We will now look at another very important definition with regards to topological spaces known as open neighbourhoods of points $x \in X$ of a topological space $(X, \tau)$ which we define below.

 Definition: Let $(X, \tau)$ be a topological space. An Open Neighbourhood of the point $x \in X$ is any (open) set $U \in \tau$ such that $x \in U$.
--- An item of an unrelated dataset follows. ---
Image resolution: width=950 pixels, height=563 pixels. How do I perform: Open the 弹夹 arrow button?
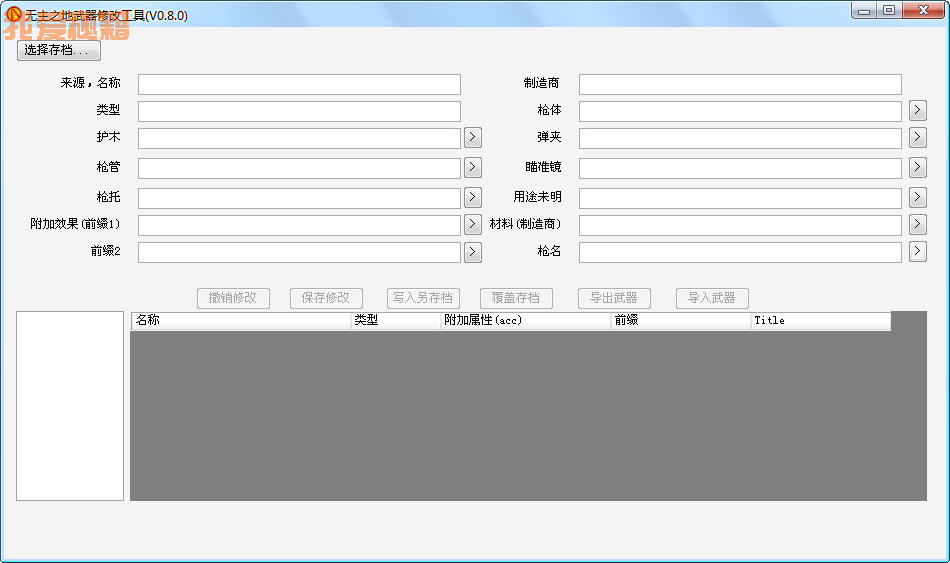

For example, consider the finite set $X = \{ a, b, c \}$ and the nested topology $\tau = \{ \emptyset, \{ a \}, \{ a, b \}, \{ a, b, c \} \}$. Consider the element $a \in X$. The open neighbourhoods of $a$ are $\{ a \}$, $\{a, b \}$, and $\{a, b, c \}$. Now consider the element $b \in X$. The open neighbourhoods of $b$ are $\{a, b \}$ and $\{a, b, c \}$. The open neighbourhoods of $c$ are $\{a, b, c \}$. The image below illustrates the topology on $X$ and the open neighbourhoods of $a, b, c \in X$:

For another example, consider the set of integers $\mathbb{Z}$ with the cofinite topology $\tau$:

(1)
\begin{align} \quad \tau = \{ \emptyset \} \cup \{ U \subseteq \mathbb{Z} : U^c \: \mathrm{is \: finite} \} \end{align}

Consider the point $1 \in \mathbb{Z}$. Let $A \subseteq \mathbb{Z}$ be a finite set. Then any set of the form $\{ 1 \} \cup (\mathbb{Z} \setminus A)$ is an open neighbourhood of $1$. To prove this, we note that since $A$ is finite, that then $\mathbb{Z} \setminus A$ is an infinite set with the elements from $A$ removed. Therefore $\{ 1 \} \cup (\mathbb{Z} \setminus A)$ is also an infinite set with the elements from $A$ removed and with the element $1$ added back in. The complement of this set is:

(2)
\begin{align} \left ( \{1 \} \cup (\mathbb{Z} \setminus A) \right )^c = A \setminus \{ 1 \} \end{align}

Since $A$ is finite, $A \setminus \{ 1 \}$ is finite, so $\{ 1 \} \cup (\mathbb{Z} \setminus A) \in \tau$. Furthermore, we have that:

(3)
\begin{align} 1 \in \{ 1 \} \cup (\mathbb{Z} \setminus A) \end{align}

Therefore each set of the form $\{ 1 \} \cup (\mathbb{Z} \setminus A)$ where $A \subseteq \mathbb{Z}$ is finite is an open neighbourhood of $1$.